**EXERCISE:**
When you copy the entries, omit the images and keep every word as it is.

(Screenshot grounding data)
*** Block opens ***
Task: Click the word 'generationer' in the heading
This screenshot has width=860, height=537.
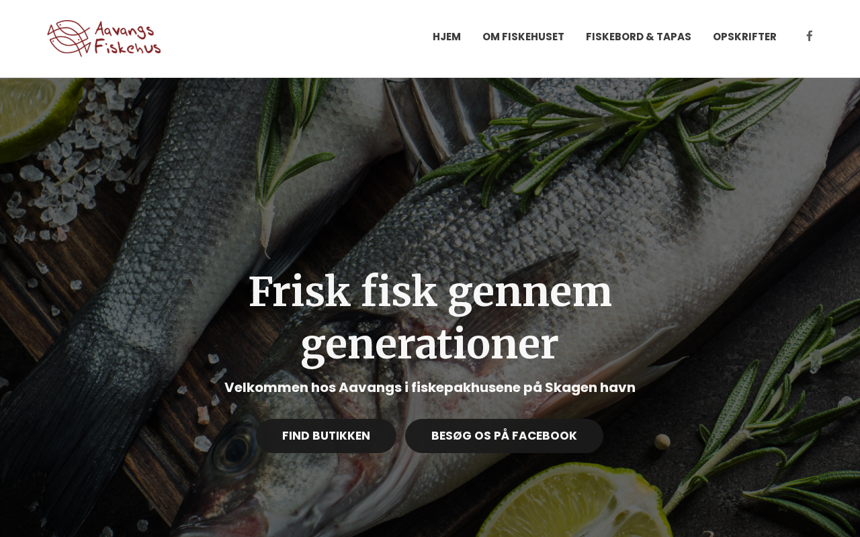Action: [x=430, y=344]
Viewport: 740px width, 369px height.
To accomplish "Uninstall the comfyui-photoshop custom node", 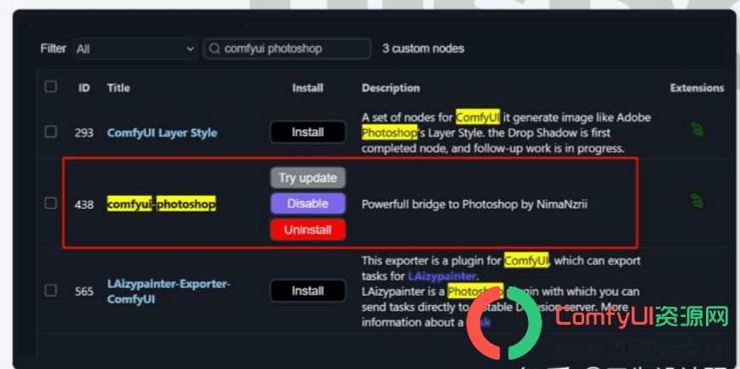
*** Block closes ***
**RESPONSE AREA:**
Task: Click the word 'generationer' in the heading
This screenshot has width=860, height=537.
Action: [x=430, y=344]
Viewport: 740px width, 369px height.
To accomplish "Uninstall the comfyui-photoshop custom node", 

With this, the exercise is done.